**The problem:**
Write out the lines from the top of the material through the line with "Given: Bookmark this page with the star icon", exactly and with nothing added.

**Records provided:**

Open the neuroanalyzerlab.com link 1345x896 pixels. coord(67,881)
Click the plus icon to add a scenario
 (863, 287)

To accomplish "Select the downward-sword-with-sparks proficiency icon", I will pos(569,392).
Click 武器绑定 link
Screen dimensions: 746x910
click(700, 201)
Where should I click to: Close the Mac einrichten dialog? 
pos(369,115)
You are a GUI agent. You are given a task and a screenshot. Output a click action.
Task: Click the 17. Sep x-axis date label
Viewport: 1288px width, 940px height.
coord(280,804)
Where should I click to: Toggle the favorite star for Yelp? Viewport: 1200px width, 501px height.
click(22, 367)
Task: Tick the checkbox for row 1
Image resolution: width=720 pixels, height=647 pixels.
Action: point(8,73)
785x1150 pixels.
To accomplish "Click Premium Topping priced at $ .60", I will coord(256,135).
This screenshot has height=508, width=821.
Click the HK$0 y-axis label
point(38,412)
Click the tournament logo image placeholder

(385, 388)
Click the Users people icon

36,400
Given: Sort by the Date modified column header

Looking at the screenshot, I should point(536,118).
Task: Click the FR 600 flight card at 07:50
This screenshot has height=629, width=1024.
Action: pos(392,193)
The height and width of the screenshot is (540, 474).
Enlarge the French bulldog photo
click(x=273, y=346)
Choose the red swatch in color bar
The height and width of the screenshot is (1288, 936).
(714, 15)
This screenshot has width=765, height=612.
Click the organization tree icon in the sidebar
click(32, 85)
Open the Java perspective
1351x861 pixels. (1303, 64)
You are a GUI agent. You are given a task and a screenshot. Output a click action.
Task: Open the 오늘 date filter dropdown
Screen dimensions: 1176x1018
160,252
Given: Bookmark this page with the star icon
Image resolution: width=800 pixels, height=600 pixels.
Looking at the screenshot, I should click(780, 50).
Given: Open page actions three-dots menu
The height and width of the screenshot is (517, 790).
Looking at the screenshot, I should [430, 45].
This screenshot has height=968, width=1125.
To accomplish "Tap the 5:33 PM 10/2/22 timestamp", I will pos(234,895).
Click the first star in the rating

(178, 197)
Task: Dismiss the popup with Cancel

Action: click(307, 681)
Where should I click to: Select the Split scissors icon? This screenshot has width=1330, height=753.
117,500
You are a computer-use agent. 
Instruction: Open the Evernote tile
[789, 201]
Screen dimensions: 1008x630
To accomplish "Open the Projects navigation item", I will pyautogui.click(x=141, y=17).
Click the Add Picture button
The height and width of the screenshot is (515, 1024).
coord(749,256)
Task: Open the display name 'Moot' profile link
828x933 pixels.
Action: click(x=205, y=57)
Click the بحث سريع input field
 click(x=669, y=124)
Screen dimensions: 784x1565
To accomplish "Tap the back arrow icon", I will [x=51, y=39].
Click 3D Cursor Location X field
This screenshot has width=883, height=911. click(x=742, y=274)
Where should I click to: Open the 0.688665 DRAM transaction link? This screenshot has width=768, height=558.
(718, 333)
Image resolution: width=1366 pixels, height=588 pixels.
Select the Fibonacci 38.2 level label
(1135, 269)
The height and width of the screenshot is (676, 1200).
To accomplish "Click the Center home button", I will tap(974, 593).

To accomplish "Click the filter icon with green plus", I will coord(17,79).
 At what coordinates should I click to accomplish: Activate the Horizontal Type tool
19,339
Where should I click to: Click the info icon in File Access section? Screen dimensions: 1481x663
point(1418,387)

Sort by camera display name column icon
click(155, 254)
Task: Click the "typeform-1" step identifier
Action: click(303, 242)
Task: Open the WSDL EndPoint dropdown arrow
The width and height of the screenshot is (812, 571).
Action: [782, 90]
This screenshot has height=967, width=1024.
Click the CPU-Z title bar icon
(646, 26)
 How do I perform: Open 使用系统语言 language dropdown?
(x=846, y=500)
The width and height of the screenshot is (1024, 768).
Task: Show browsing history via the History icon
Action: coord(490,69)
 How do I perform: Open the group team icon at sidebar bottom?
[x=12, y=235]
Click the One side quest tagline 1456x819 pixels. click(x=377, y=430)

**Your response:**
Open the neuroanalyzerlab.com link 1345x896 pixels. coord(67,881)
Click the plus icon to add a scenario
 (863, 287)

To accomplish "Select the downward-sword-with-sparks proficiency icon", I will pos(569,392).
Click 武器绑定 link
Screen dimensions: 746x910
click(700, 201)
Where should I click to: Close the Mac einrichten dialog? 
pos(369,115)
You are a GUI agent. You are given a task and a screenshot. Output a click action.
Task: Click the 17. Sep x-axis date label
Viewport: 1288px width, 940px height.
coord(280,804)
Where should I click to: Toggle the favorite star for Yelp? Viewport: 1200px width, 501px height.
click(22, 367)
Task: Tick the checkbox for row 1
Image resolution: width=720 pixels, height=647 pixels.
Action: point(8,73)
785x1150 pixels.
To accomplish "Click Premium Topping priced at $ .60", I will coord(256,135).
This screenshot has height=508, width=821.
Click the HK$0 y-axis label
point(38,412)
Click the tournament logo image placeholder

(385, 388)
Click the Users people icon

36,400
Given: Sort by the Date modified column header

Looking at the screenshot, I should point(536,118).
Task: Click the FR 600 flight card at 07:50
This screenshot has height=629, width=1024.
Action: pos(392,193)
The height and width of the screenshot is (540, 474).
Enlarge the French bulldog photo
click(x=273, y=346)
Choose the red swatch in color bar
The height and width of the screenshot is (1288, 936).
(714, 15)
This screenshot has width=765, height=612.
Click the organization tree icon in the sidebar
click(32, 85)
Open the Java perspective
1351x861 pixels. (1303, 64)
You are a GUI agent. You are given a task and a screenshot. Output a click action.
Task: Open the 오늘 date filter dropdown
Screen dimensions: 1176x1018
160,252
Given: Bookmark this page with the star icon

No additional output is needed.